**Data extract:**
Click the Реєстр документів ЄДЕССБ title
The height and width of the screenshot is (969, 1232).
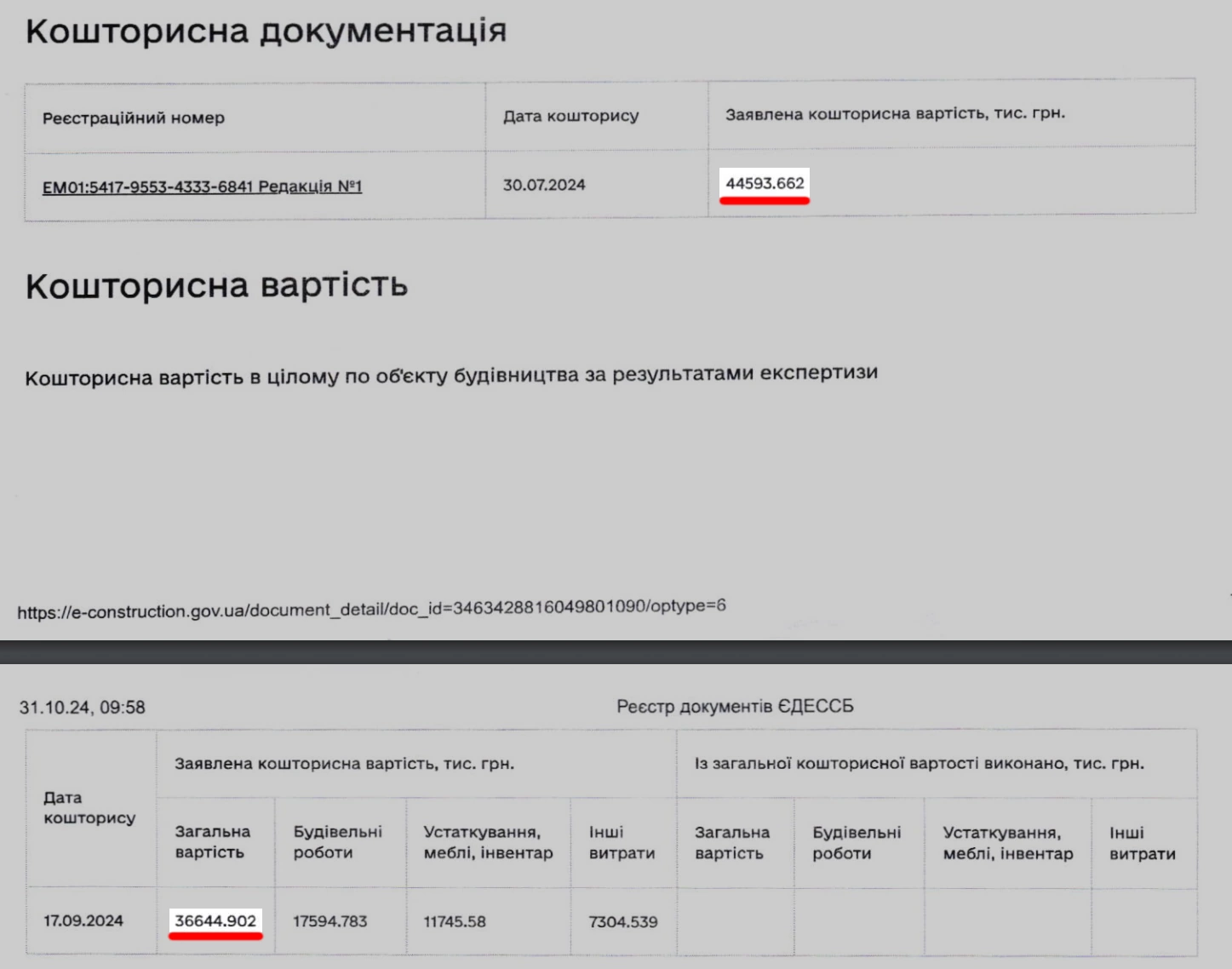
...
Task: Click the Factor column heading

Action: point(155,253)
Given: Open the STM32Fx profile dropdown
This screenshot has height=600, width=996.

**Activity:** Please count how many lines of the listing include the word "screenshot", giving the number by itself.

**Response:** 2